■ **Stated problem**: Filter the data below, copying every line that contains the string "perform". Case counts.

■ **Input rows**:
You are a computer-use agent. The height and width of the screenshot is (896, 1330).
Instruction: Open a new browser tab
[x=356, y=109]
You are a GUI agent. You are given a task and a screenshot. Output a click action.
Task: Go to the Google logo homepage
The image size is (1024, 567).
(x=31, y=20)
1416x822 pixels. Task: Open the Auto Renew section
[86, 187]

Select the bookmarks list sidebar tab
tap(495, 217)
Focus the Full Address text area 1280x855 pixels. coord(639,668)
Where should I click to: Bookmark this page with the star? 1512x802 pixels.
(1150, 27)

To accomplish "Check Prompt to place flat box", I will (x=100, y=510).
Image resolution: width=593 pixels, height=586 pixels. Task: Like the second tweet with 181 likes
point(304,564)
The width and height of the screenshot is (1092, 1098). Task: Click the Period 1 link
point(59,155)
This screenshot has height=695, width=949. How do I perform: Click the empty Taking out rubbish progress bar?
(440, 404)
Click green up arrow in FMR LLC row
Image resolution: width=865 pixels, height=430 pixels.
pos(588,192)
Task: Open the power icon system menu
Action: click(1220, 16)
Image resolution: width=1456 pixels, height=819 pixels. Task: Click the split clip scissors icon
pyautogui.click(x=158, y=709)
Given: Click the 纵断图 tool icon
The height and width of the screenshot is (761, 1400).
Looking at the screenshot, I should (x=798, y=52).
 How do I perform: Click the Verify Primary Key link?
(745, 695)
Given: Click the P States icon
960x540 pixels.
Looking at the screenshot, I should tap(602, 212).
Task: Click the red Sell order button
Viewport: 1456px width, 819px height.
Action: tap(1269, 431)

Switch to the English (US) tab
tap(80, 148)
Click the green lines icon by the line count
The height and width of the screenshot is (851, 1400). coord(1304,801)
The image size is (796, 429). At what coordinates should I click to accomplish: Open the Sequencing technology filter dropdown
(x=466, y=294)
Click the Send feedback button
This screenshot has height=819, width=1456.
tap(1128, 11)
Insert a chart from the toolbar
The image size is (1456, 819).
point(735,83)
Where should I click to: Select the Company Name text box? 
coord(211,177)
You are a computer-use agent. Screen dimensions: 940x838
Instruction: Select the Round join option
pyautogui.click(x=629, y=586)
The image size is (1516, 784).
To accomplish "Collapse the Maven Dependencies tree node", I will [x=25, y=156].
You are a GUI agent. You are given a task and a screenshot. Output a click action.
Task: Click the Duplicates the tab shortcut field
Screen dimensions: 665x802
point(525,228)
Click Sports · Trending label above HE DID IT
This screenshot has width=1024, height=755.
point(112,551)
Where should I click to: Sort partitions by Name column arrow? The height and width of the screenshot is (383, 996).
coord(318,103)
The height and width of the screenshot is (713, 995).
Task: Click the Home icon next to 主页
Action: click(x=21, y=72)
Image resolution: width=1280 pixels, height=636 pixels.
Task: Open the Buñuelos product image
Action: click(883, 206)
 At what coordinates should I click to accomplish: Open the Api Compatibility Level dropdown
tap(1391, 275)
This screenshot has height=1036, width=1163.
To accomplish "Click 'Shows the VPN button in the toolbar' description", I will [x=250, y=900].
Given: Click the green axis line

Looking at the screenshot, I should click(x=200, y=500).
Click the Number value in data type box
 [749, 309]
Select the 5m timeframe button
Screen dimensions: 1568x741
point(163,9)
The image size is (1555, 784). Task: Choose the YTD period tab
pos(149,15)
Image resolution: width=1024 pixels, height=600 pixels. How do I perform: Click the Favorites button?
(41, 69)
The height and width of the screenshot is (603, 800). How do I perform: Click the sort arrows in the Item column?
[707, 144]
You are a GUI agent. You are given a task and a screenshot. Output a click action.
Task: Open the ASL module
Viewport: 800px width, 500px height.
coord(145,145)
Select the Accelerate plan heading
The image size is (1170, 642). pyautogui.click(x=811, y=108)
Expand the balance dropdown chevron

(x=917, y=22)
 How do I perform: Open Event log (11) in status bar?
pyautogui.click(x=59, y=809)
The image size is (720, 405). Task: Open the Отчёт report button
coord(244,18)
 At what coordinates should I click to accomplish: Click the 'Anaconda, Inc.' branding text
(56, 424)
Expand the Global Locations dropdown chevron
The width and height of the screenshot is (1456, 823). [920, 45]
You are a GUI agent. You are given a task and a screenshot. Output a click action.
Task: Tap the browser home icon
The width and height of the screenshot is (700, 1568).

■ **Solution to this problem**:
This screenshot has height=695, width=949. How do I perform: Click the empty Taking out rubbish progress bar?
 How do I perform: Click the Verify Primary Key link?
Image resolution: width=1024 pixels, height=600 pixels. How do I perform: Click the Favorites button?
The height and width of the screenshot is (603, 800). How do I perform: Click the sort arrows in the Item column?
 How do I perform: Open Event log (11) in status bar?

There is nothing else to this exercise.